The pay was higher than almost anything else you could do without a graduate degree. You could work remote before anyone else did. You could switch jobs and get a raise every time. You could stay an individual contributor your whole career and still make good money. You didn't have to become a manager to advance. Companies treated engineers like they were hard to replace because they actually were.
Nothing else worked like that. Not finance, not law, not medicine, not any of the trades. Software engineers had a run no other field got.
And I think it's ending.
Not in a dramatic way. Not all at once. But the thing that made the whole setup work was that writing code was hard and required judgment that couldn't really be automated. Management spent 30 years trying to turn software into a factory. Waterfall, agile, offshore, low-code. None of it worked. The work itself kept resisting.
AI is what finally changes that. We can argue about where LLMs are right now. Whether Mythos can actually match a senior engineer. Whether Claude or Codex can ship production code without adult supervision. Whether the hallucination problem is solved or just managed. These are real debates and reasonable people disagree.

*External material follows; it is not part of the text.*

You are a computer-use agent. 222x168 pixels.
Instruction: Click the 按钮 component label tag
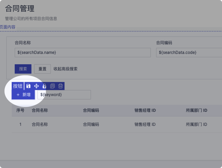18,86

But none of it matters for the trajectory. If the models aren't good enough this year, they will be next year. If next year is too soon, the year after. The curve is obvious even if the timing isn't. And good enough is all it takes. Good enough that companies don't need as many engineers. Good enough that the ones they do hire get leveraged harder. Good enough that the pay premium starts to compress.
The irony is that software engineers themselves built the thing that's ending the run.
It's just the end of a weird period where one specific type of work paid better than it should have, for longer than it should have, because the work was unusually hard to systematize. Now it isn't. So will software engineers, who thought of their work as a craft, accept becoming floor supervisors?